- _Task requirements_
What lines in the records below hold the string "agent"? Please show them.
=-=-=
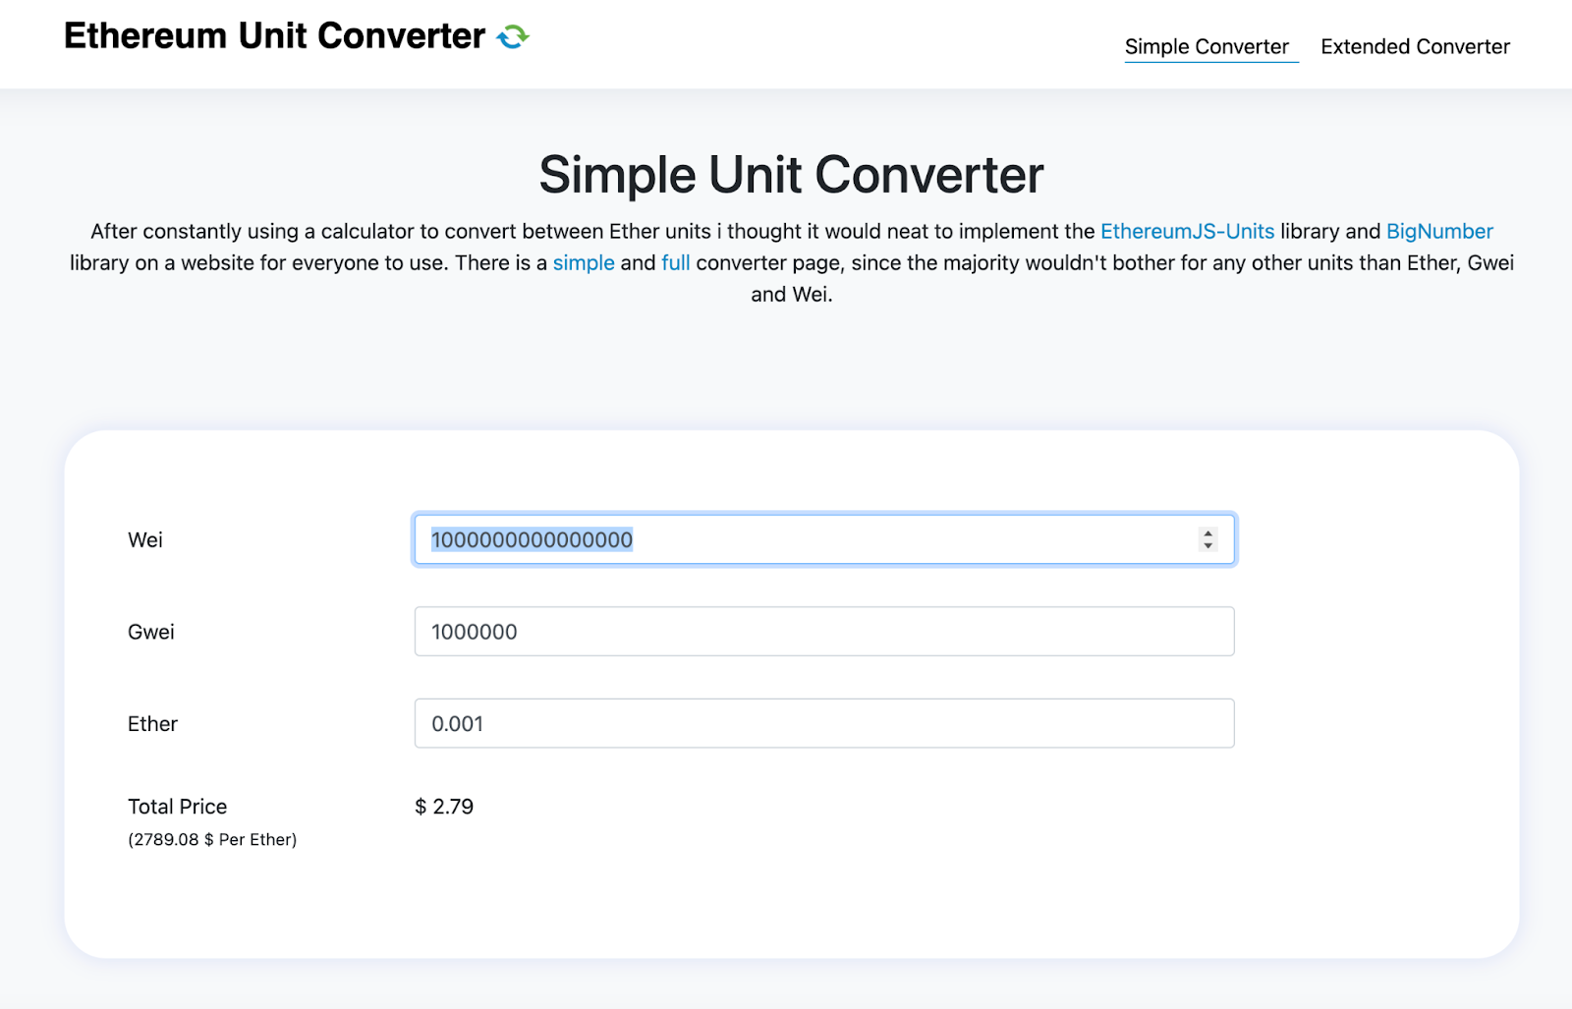
Task: Click the refresh swap icon beside the title
Action: tap(512, 36)
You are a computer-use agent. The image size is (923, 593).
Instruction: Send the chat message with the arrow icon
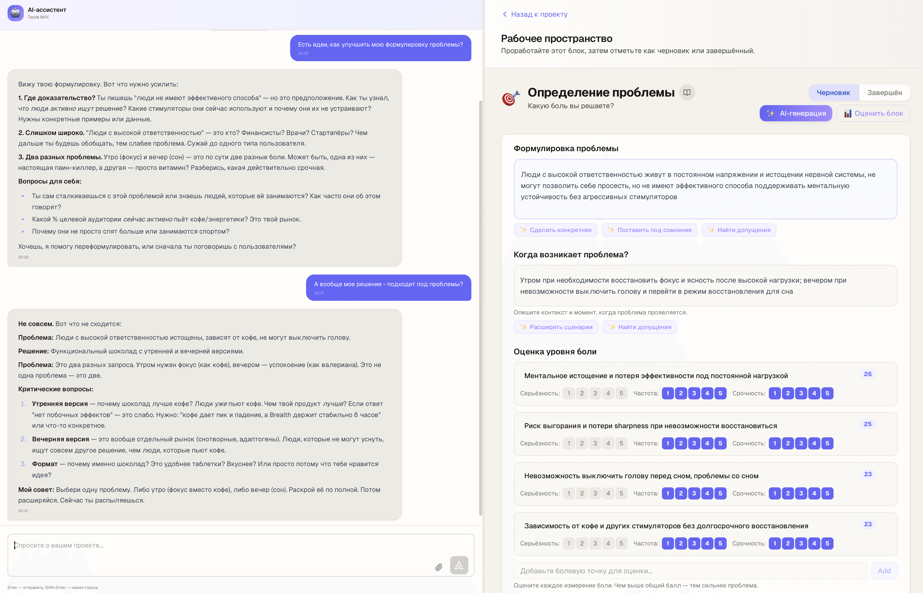[459, 565]
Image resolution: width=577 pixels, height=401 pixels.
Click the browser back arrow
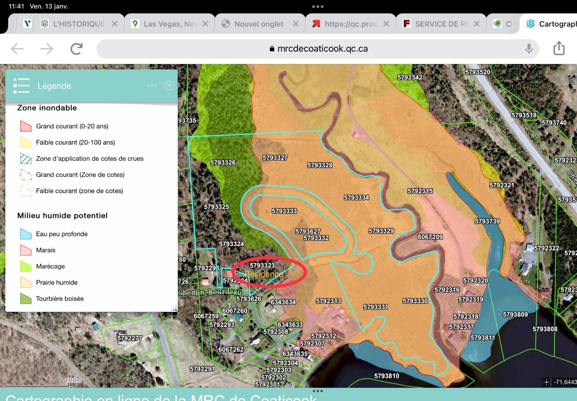point(17,49)
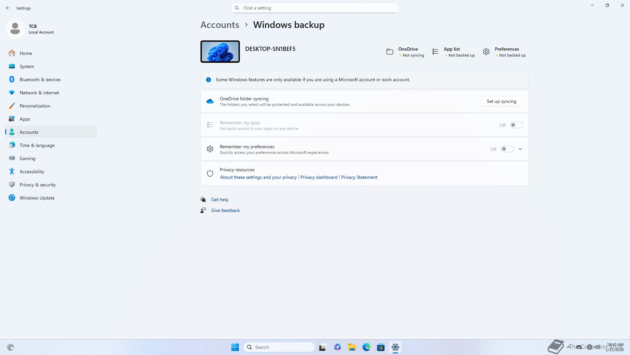Open Privacy & security settings

[37, 185]
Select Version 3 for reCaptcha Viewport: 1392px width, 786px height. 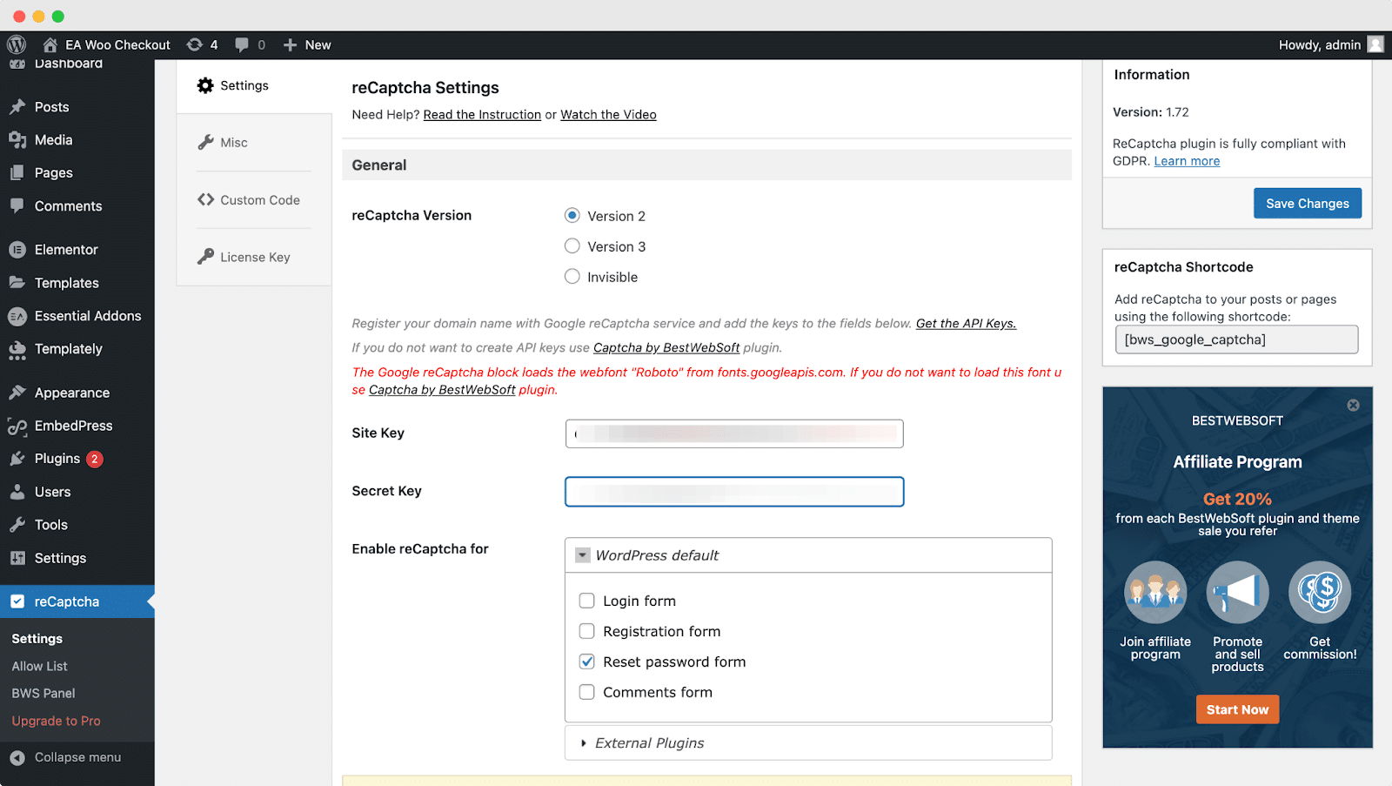coord(572,246)
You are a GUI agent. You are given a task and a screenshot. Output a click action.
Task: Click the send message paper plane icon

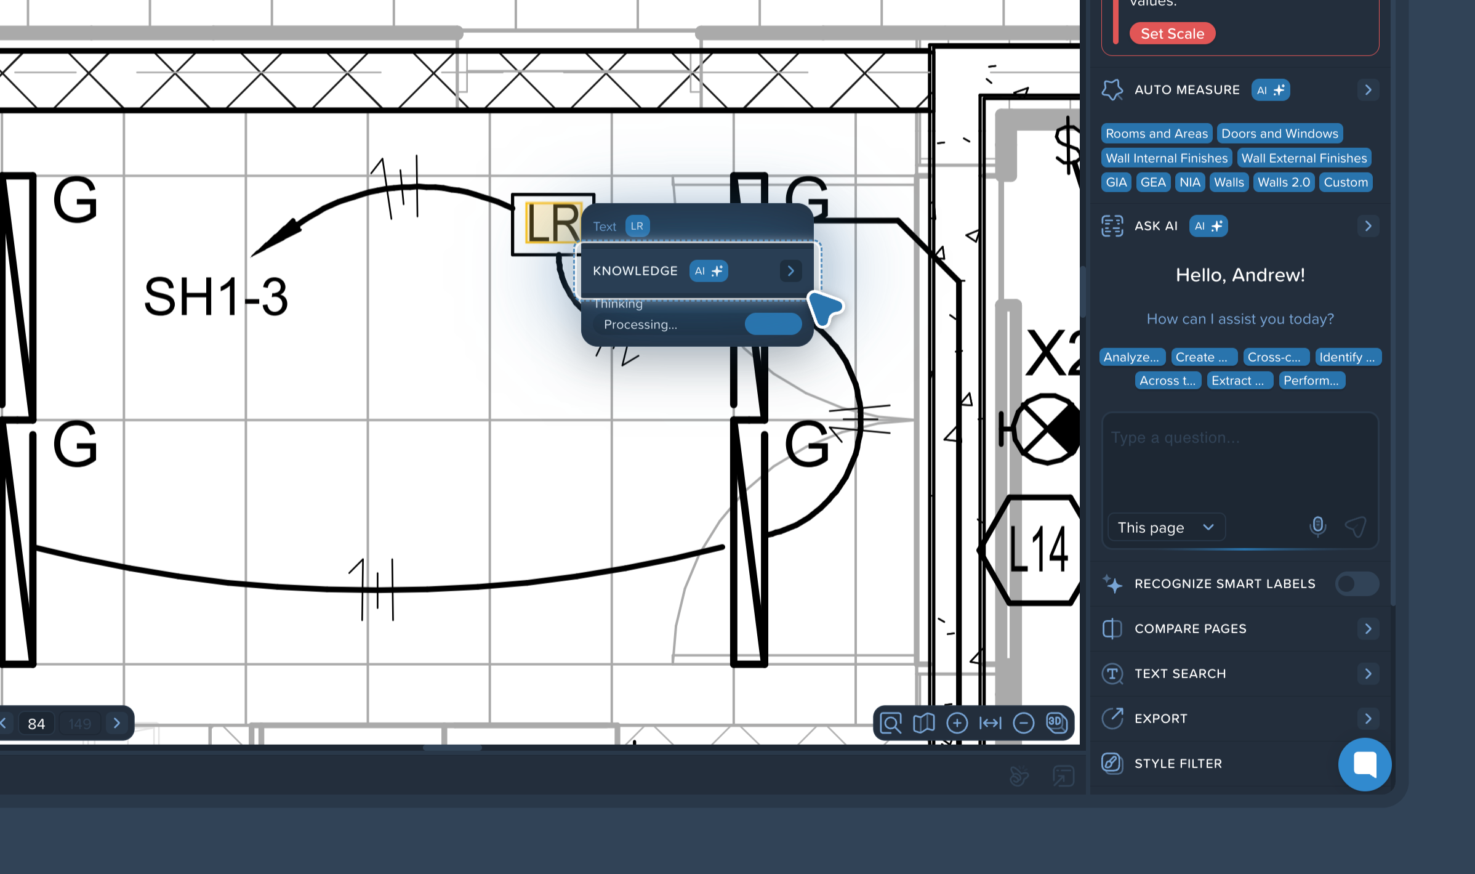(x=1355, y=526)
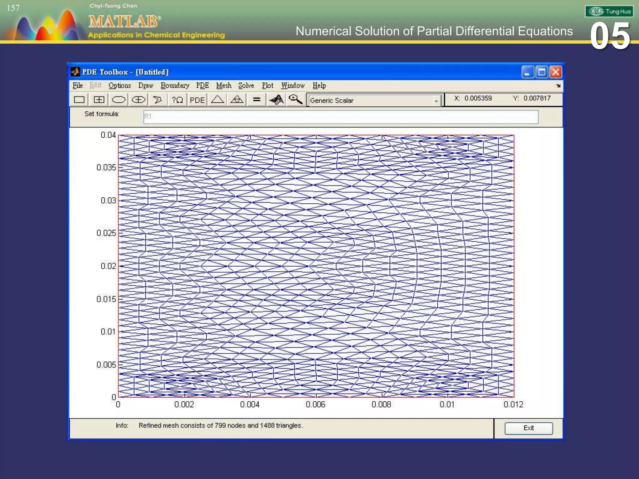
Task: Click the dock arrow in menu bar
Action: pyautogui.click(x=558, y=85)
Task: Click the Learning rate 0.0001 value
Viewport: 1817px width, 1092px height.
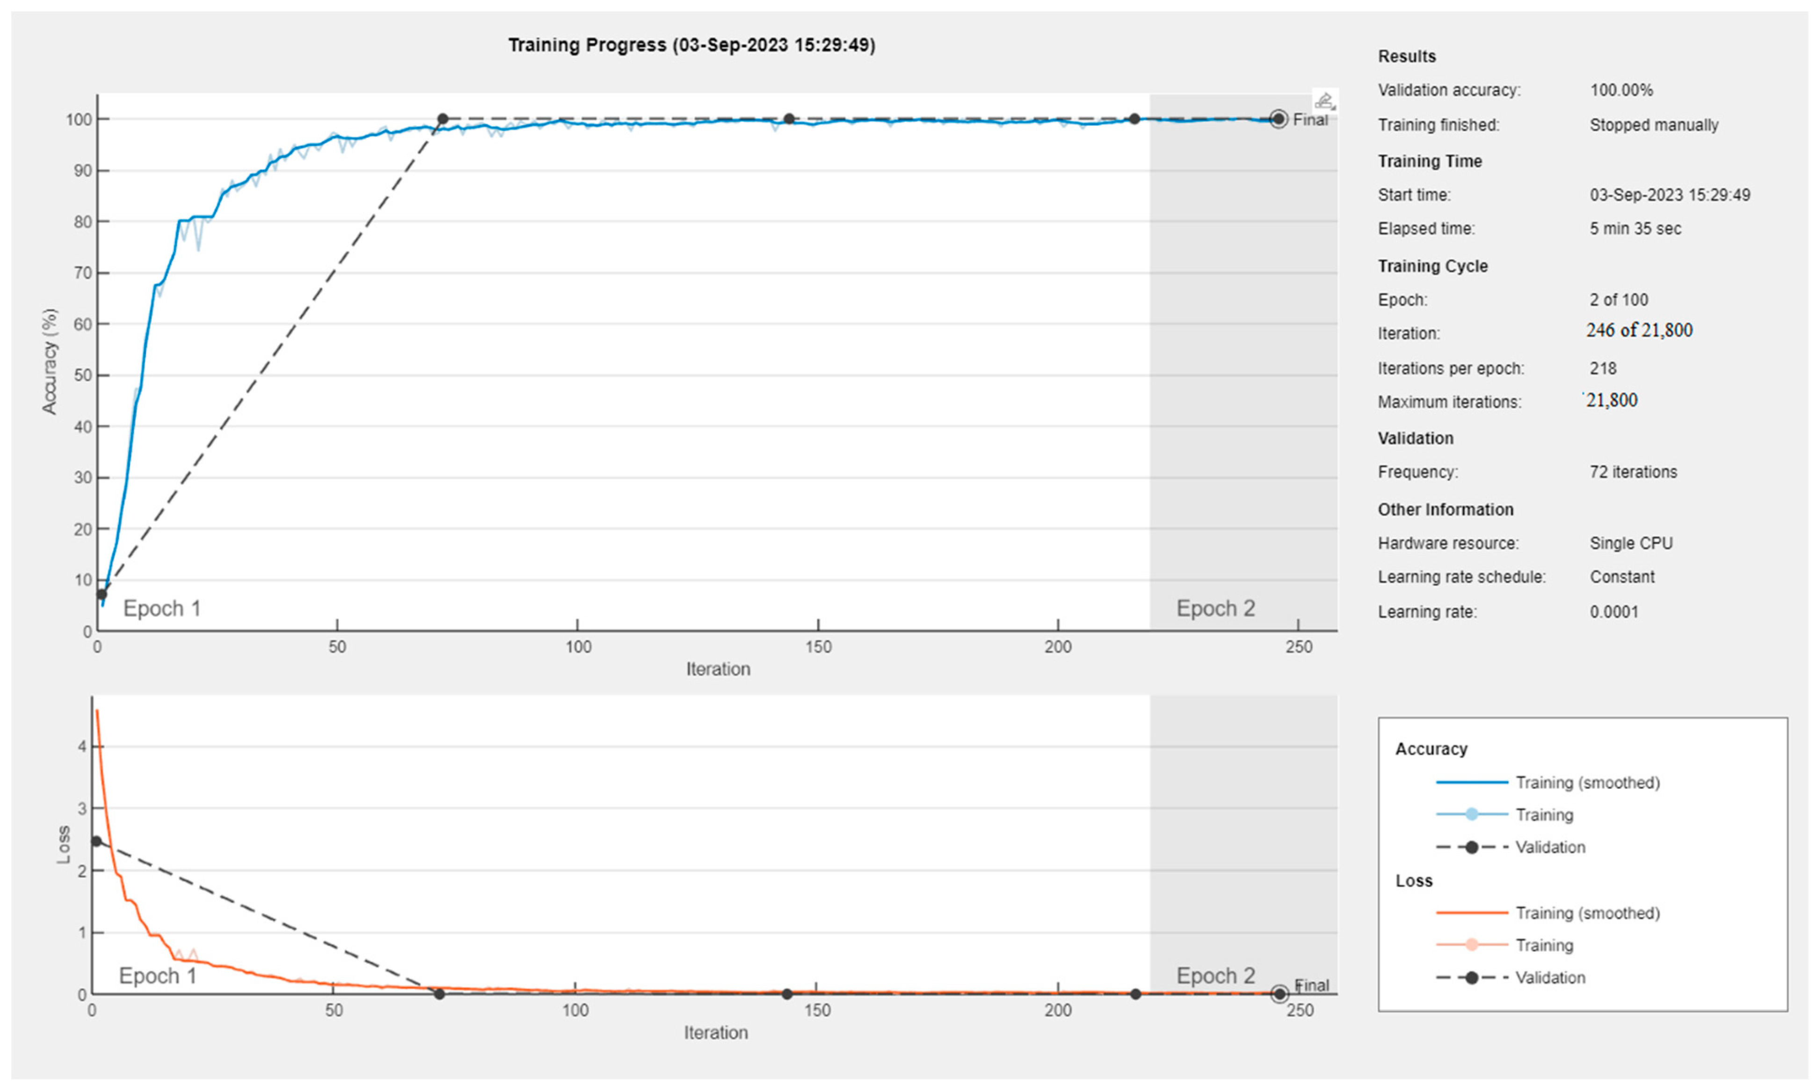Action: pos(1613,611)
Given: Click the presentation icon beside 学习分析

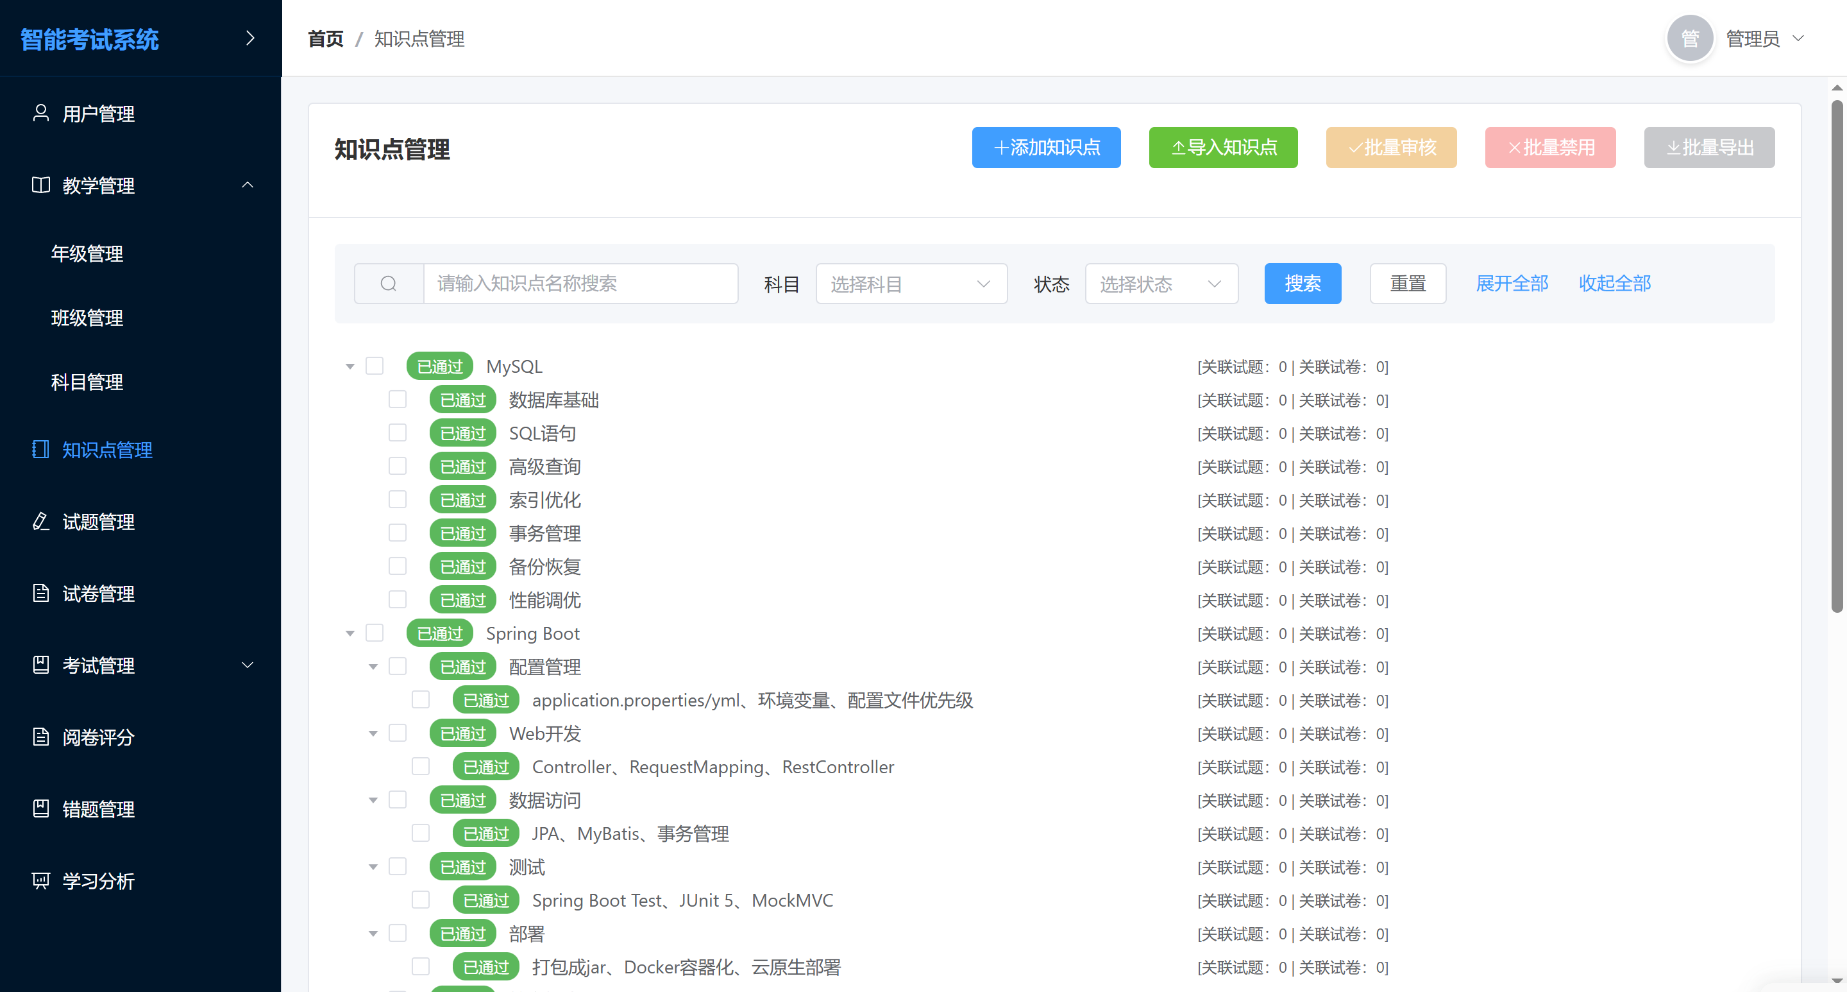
=-=-=
- _Answer box_
You are a computer-use agent. The image size is (923, 593).
You are a GUI agent. You are given a task and a screenshot. Output a click action.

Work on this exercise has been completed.